All of the entries below need repeating exactly, apart from their images.

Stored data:
-=-=-

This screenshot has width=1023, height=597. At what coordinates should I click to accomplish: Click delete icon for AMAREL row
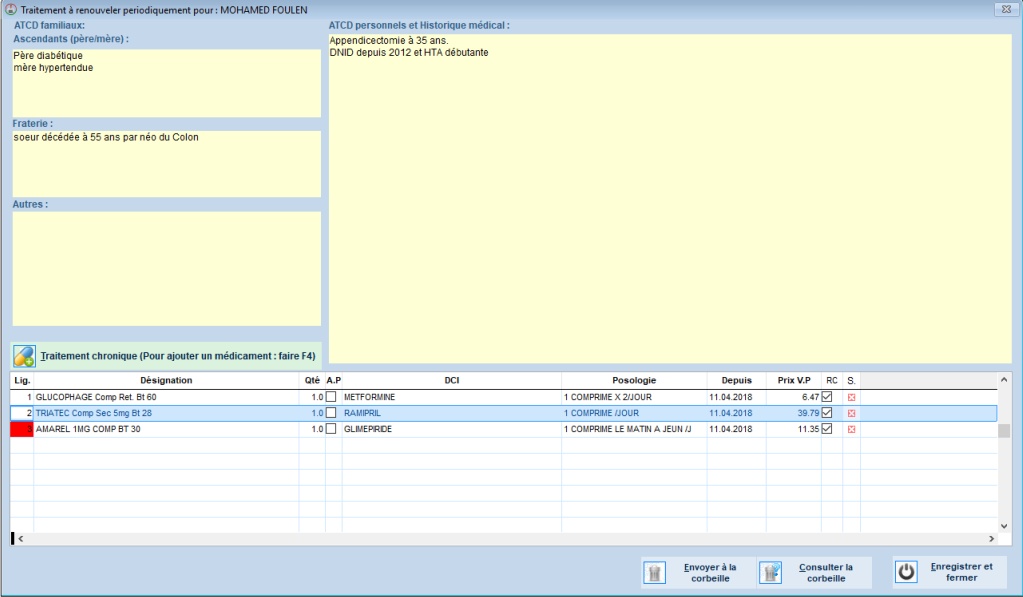(851, 429)
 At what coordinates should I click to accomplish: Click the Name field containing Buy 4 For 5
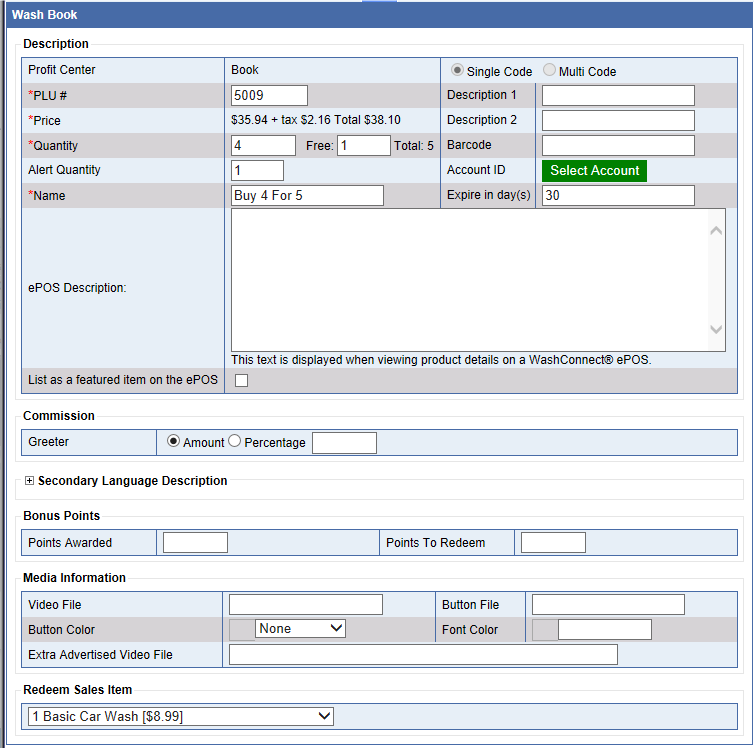tap(307, 195)
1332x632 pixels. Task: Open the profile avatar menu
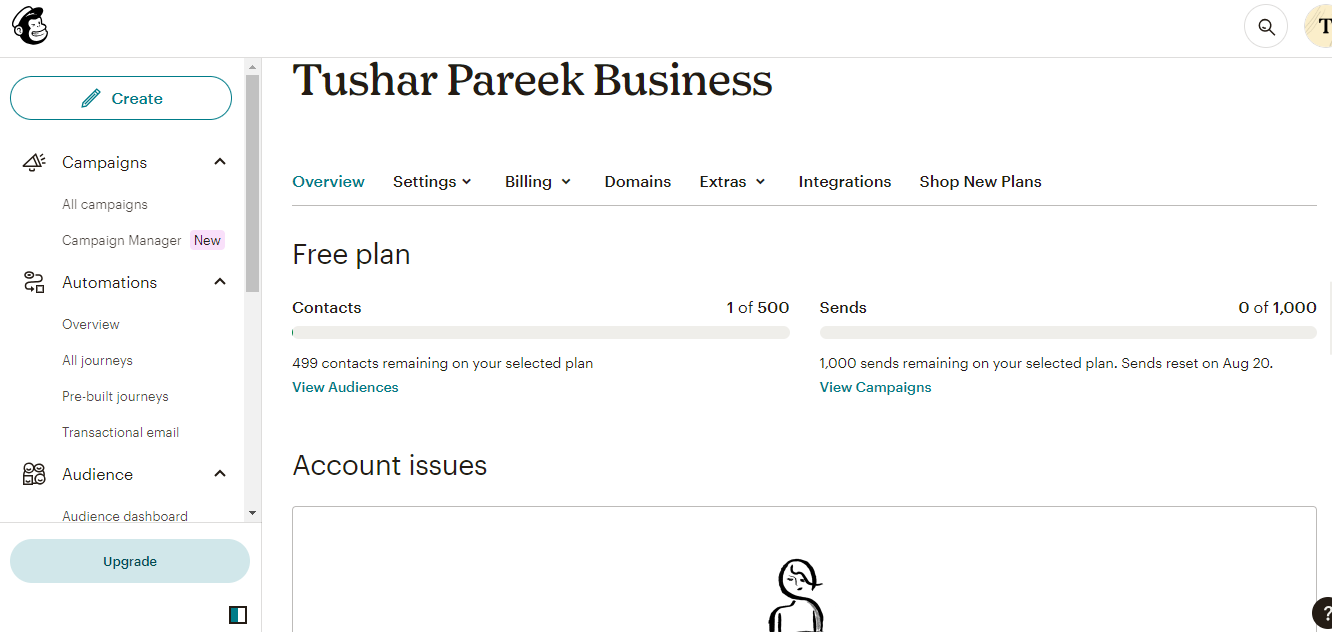1320,27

-=-=-

EXERCISE RESULT =
This screenshot has width=1023, height=597. At what coordinates should I click to accomplish: Click delete icon for AMAREL row
(851, 429)
 At what coordinates should I click to accomplish: Click the Name field containing Buy 4 For 5
tap(307, 195)
1332x632 pixels. Task: Open the profile avatar menu
1320,27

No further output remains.